My seco al norteño is dropped down in front of me before I can even finish the caldo and I eat it under the impatient stares of people still waiting for a table. Beef so tender you can cut it with a spoon, drenched in a coriander sauce, served with rice. I barely make a dent in the plate, have them pack it up for me, and relinquish my seat to the next hungry diner, leaning against the wall as overworked waiters squeeze between tables and the boys finish their frijoles or bistec or ají de gallina.
At home in the hostel, the kitchen countertop is covered; I finally manage to squeeze my wine glass in between a plate heaped high with sliced tomatoes and a huge pile of fresh, green, sharply fragrant cilantro. There are mounds of sirloin strips, sliced onion, hand-cut potato chips, parsley, bright orange ají, soda biscuits, cheese.
On the stove more potatoes boil away, and some of the hand-cut chips are already frying.
Manu Chao’s Clandestino plays tinnily on someone’s phone, and it’s another dinner, spontaneous and unplanned. The boys drop by to visit, phone calls are made to missing friends, somebody is sent to the market. And here we all are.
Dinner is papas a la huancaina, a classic Andean dish, and lomo saltado. Angelo and Barbie are in charge of the salsa huancaina – they blend fresh Andean cheese, ají (chilli), soda biscuits, milk, and are done. A creamy, spicy orange sauce, poured over boiled potatoes.
Meanwhile, the chips are ready, and Kathy begins to throw the rest of the ingredients for the lomo together. It’s essential to have everything prepped for this dish, I’ve been told a million and one times, because once the beef starts frying it all comes together rather quickly.
Garlic and onions fry, my favorite smell in the world; then beef, soy and vinegar thrown in at just the right time. The tomatoes have a quick whirl around the pan, then the herbs are thrown in, and the Peruvian-Chinese fusion stir fry is served over rice with potato chips on the side.
An hour after the preparations started, we are all sitting around the table, toasting the chefs, biting into just-cooked tomato, tender beef. The flavours are sharp and balanced and fresh. I think of the hours of preparation I would put into a dinner party at home, and raise another glass.
The women shout out at me, waving newspapers, indicating the stools in front of their juice stalls. “Jugito, jugito, amiga.” Walking into Mercado San Pedro, past the first two rows of alpaca sweaters and alpaca gloves and alpaca hats, there they are. Two rows of identical little stalls, shelves groaning under the weight of pineapples, mangos and papaya, the señora – always a señora – dressed in apron and hat, waving you in.

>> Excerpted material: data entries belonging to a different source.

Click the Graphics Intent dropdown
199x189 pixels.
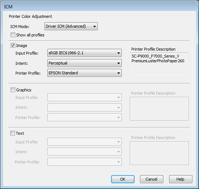(x=85, y=107)
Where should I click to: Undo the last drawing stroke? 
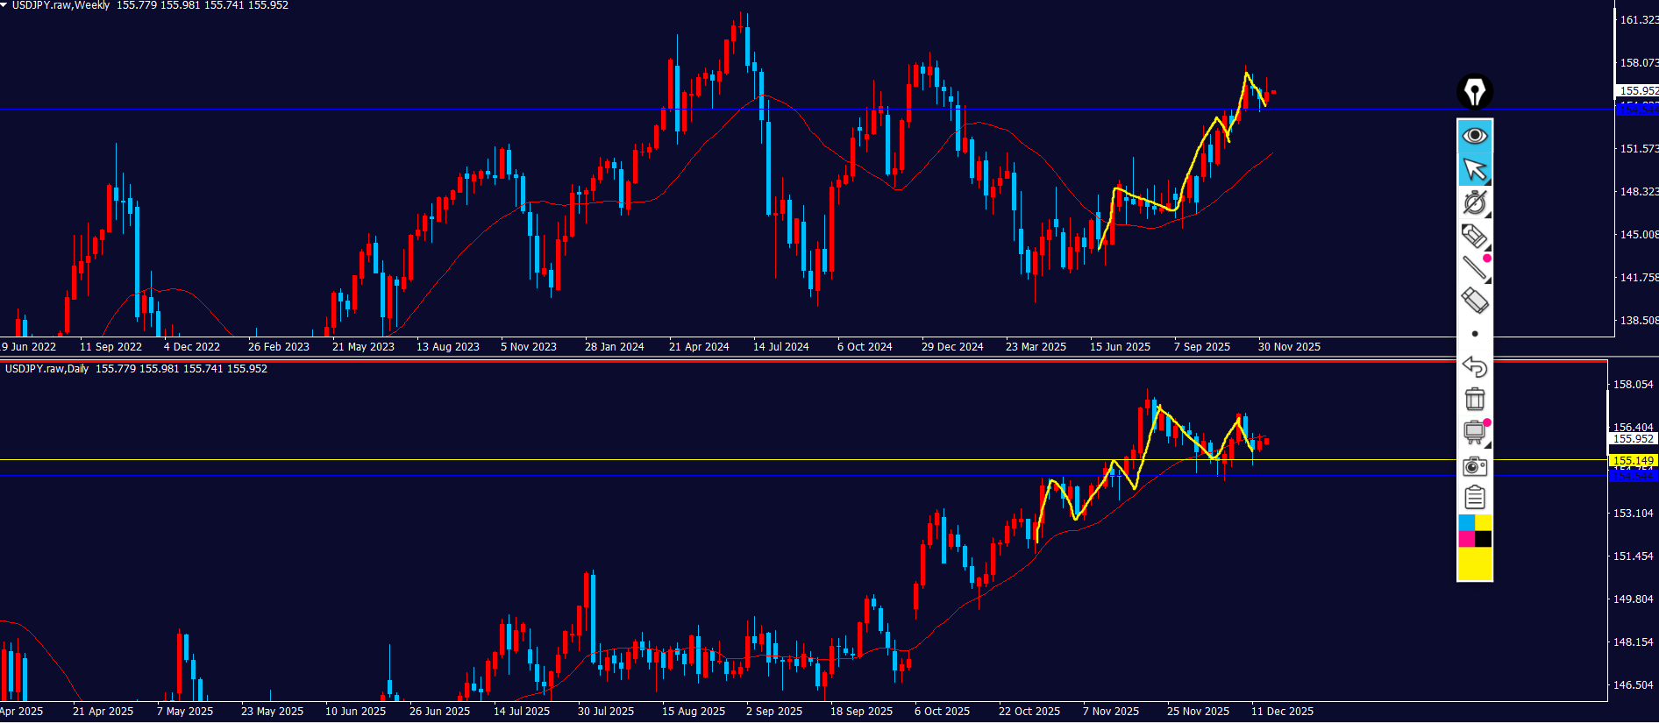[x=1475, y=366]
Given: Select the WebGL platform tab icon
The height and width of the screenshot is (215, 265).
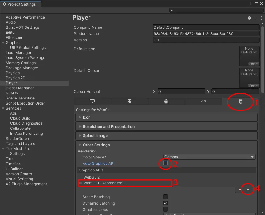Looking at the screenshot, I should [x=240, y=101].
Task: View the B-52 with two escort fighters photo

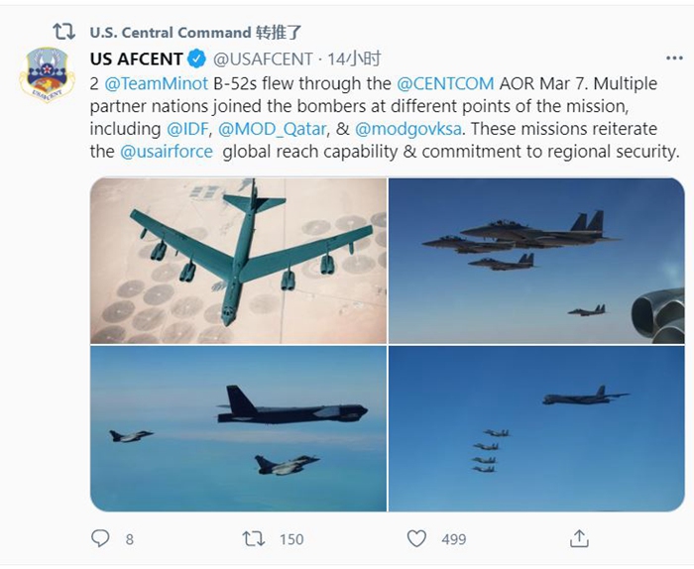Action: [x=238, y=429]
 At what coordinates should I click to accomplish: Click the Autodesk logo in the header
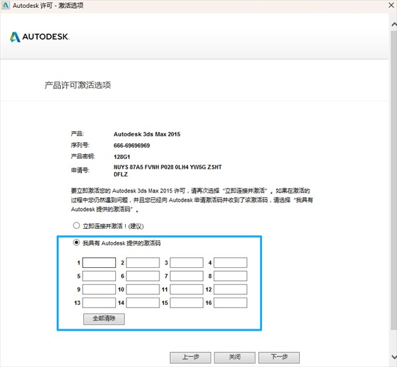click(x=40, y=37)
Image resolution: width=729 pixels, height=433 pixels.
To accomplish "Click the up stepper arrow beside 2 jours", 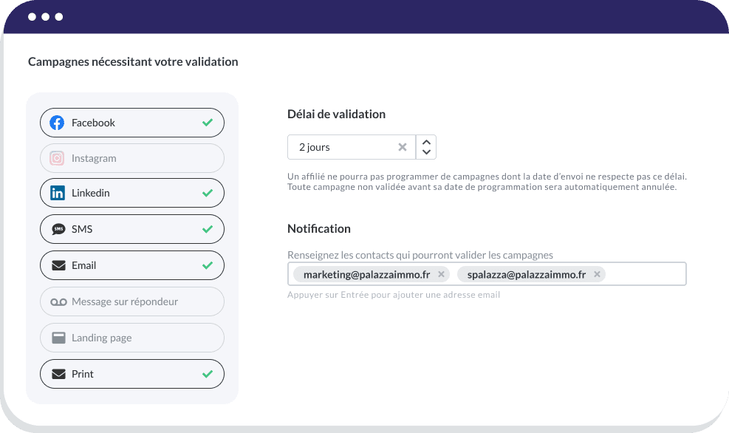I will [425, 142].
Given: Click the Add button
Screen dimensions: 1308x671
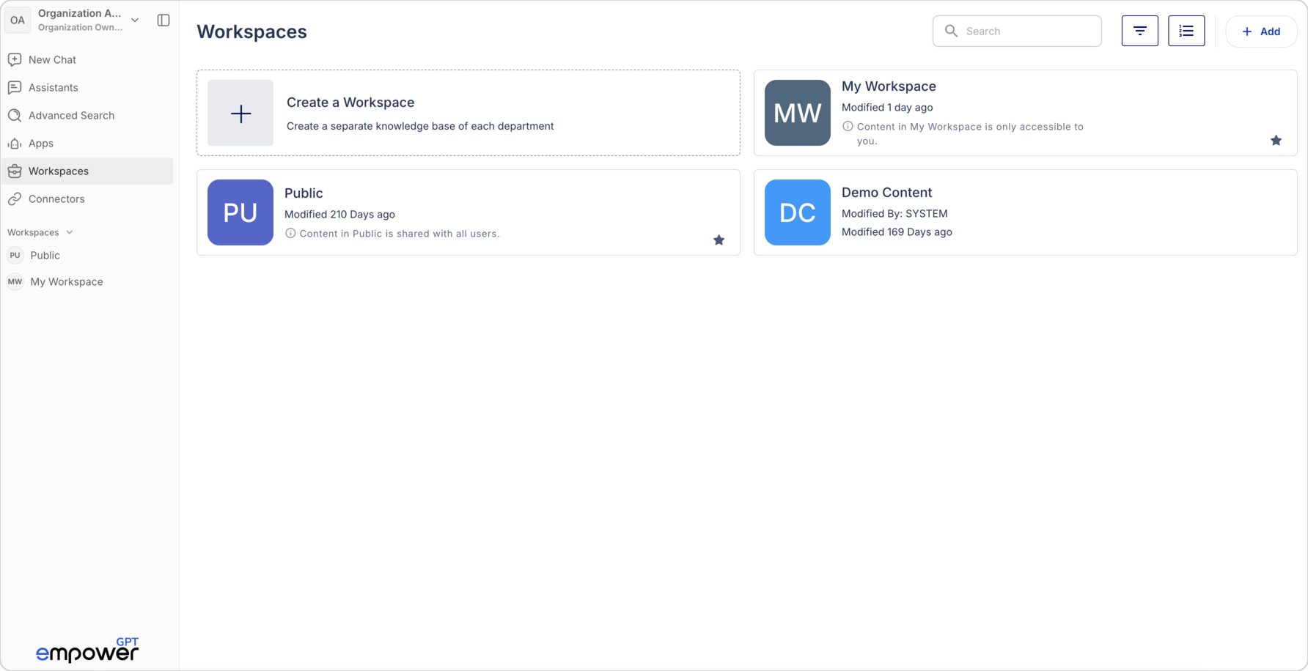Looking at the screenshot, I should (x=1260, y=31).
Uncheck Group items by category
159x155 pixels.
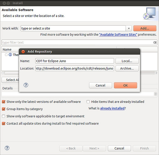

I’ve been going to the same woman for months now. I pull up a stool and flick through the paper, while Evelyn whisks pineapple and passionfruit, no sugar. She hands it to me, waits till I finish to top my glass up again from the blender. We chat about nothing, then I gather my empty shopping bags and delve deeper into the market, past live frogs swimming in water-filled buckets and piles of fresh fruit and vegetables. Each aisle has its own smell; that thick decadent waft of chocolate, fresh pungent coffee beans, the blood-and-flesh stench of the meat section, piles of fresh cut herbs reeking of fresh air and healthy living.
Bags filled, I walk home to another dinner with friends.